Pour subsister au Nord de l’Afrique, ce parent de la
Piéride du Navet de la froide Europe, adepte des lieux frais et humides, a dû s’adapter aux plus hautes vallées des montagnes de l’Atlas où il vole en mai-juin, jusqu'à plus de 3500 m d'altitude.
La forme nominative P. segonzaci segonzaci, grande, aux ailes effilées, est surtout connue du Massif du Toubkal, mais a pu être contactée ailleurs,
çà et là dans la cordillère du Haut Atlas. De taille moindre et de forme générale plus arrondie, la ssp.

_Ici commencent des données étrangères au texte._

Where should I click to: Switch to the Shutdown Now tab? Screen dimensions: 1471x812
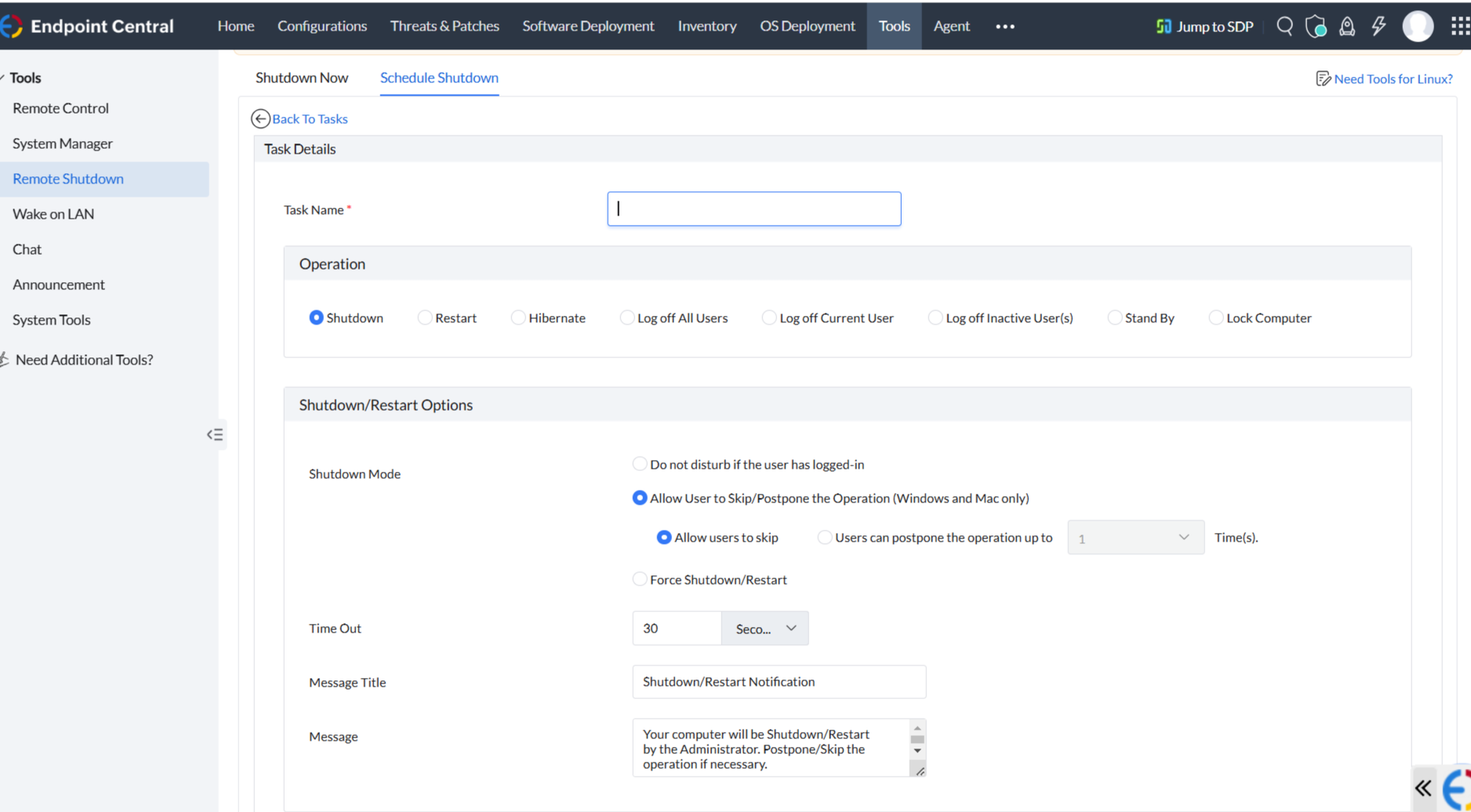(x=302, y=78)
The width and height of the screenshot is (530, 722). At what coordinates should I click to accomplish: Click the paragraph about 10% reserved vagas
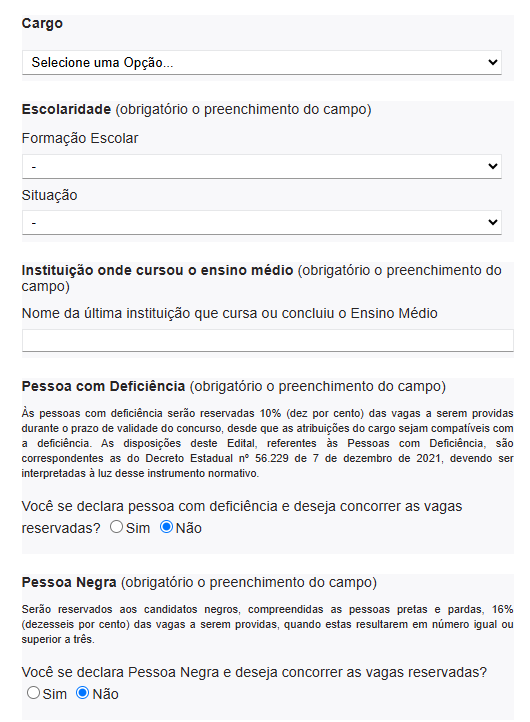268,443
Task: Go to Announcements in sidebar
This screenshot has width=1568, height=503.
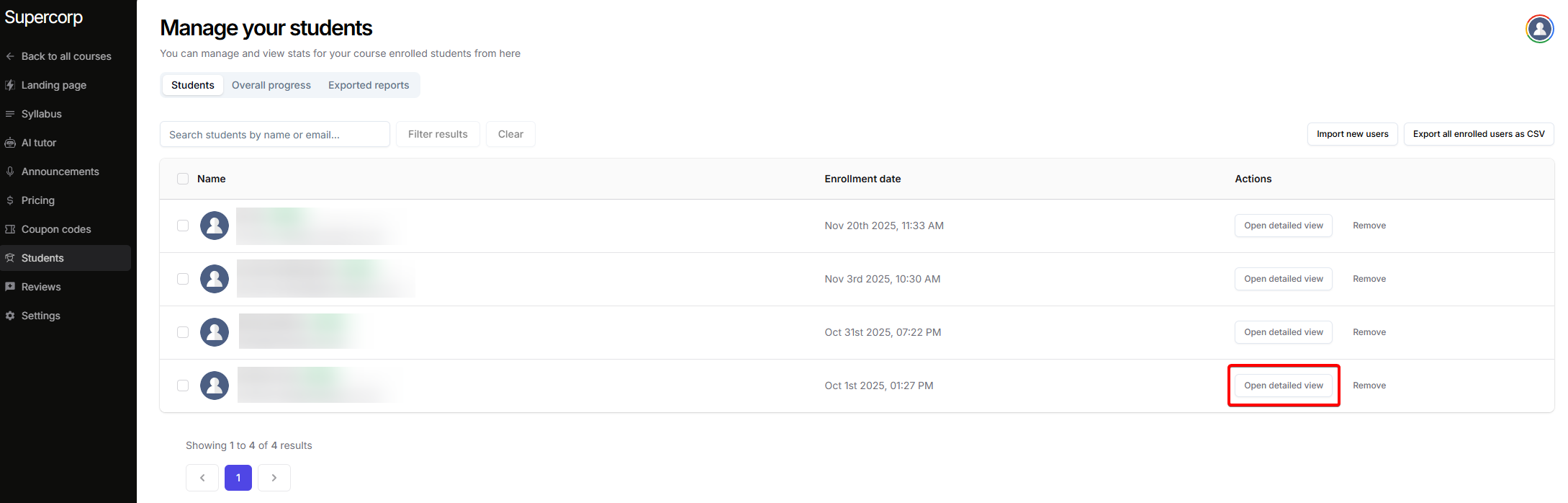Action: pyautogui.click(x=60, y=172)
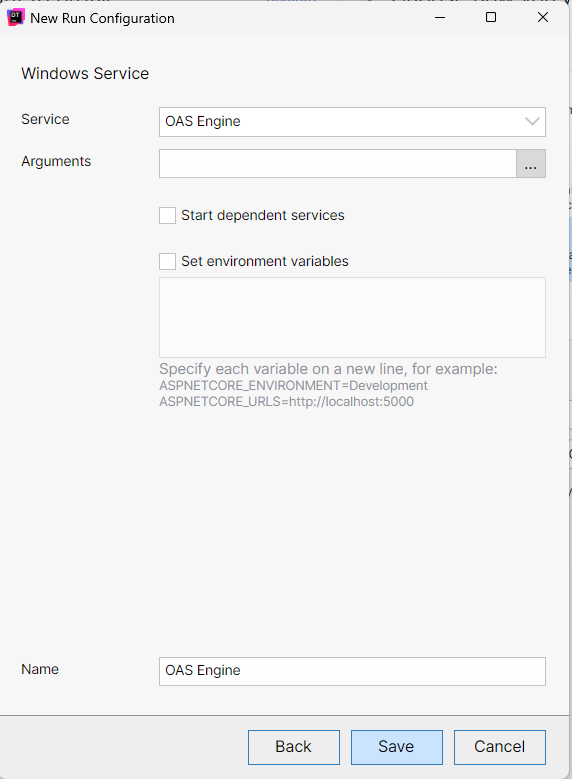Click the JetBrains app icon in title bar

[x=15, y=17]
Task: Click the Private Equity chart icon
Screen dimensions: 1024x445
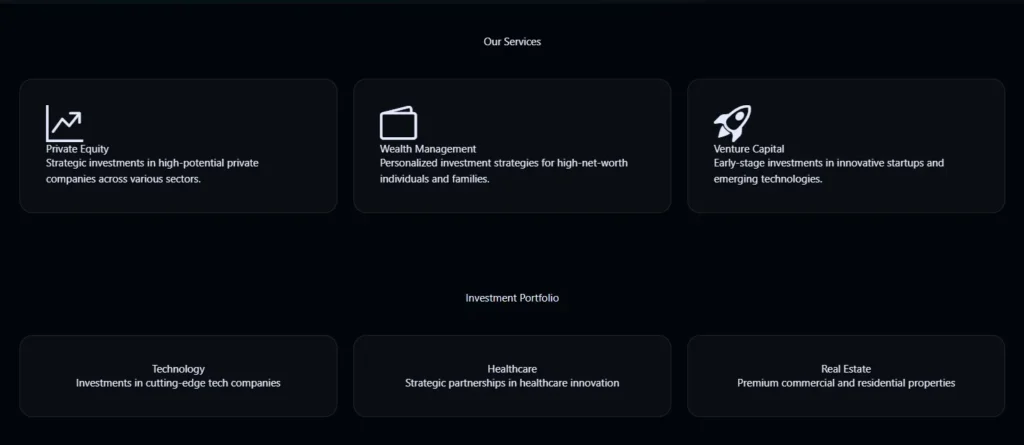Action: [64, 123]
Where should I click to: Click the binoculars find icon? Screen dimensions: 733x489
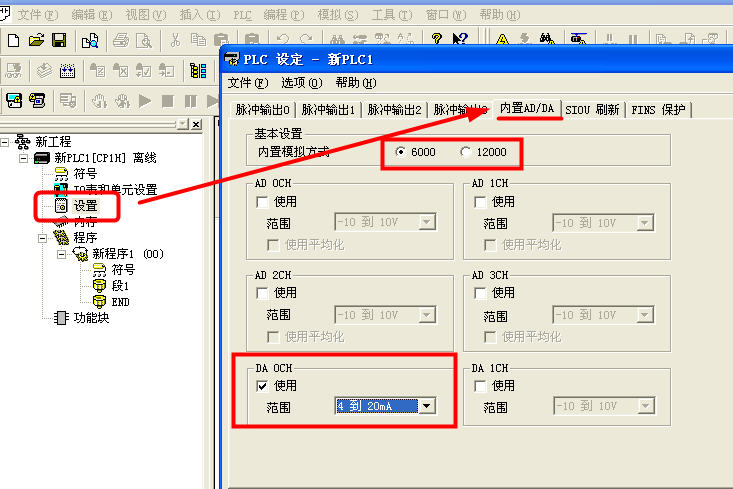pyautogui.click(x=547, y=40)
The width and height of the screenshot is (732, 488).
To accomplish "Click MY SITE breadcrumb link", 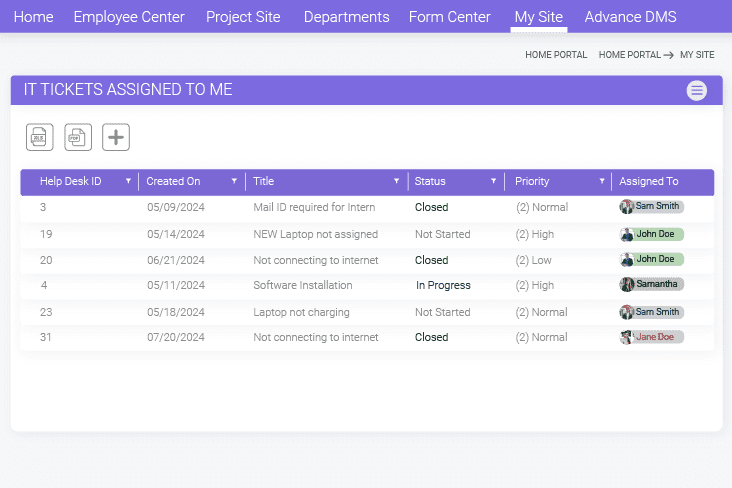I will [697, 55].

jadidi vole sur certains revers méridionaux du même Grand Atlas, ainsi que dans le Djebel Siroua, massif volcanique surplombant
le Grand Sud. La larve se développe notamment sur l’Alysson épineux (Alyssum
spinosum), une Brassicacée spécialisée et très commune dans la xérophytaie atlasique. Les imagos butinent toutes sortes de plantes fleuries des prairies, des chemins et des rives des
petits torrents. Sur les pentes, ils fréquentent les inflorescences de certains coussinets épineux dont leur plante-hôte ; dans les éboulis, ils affectionnent entre autres la Catananche bleue.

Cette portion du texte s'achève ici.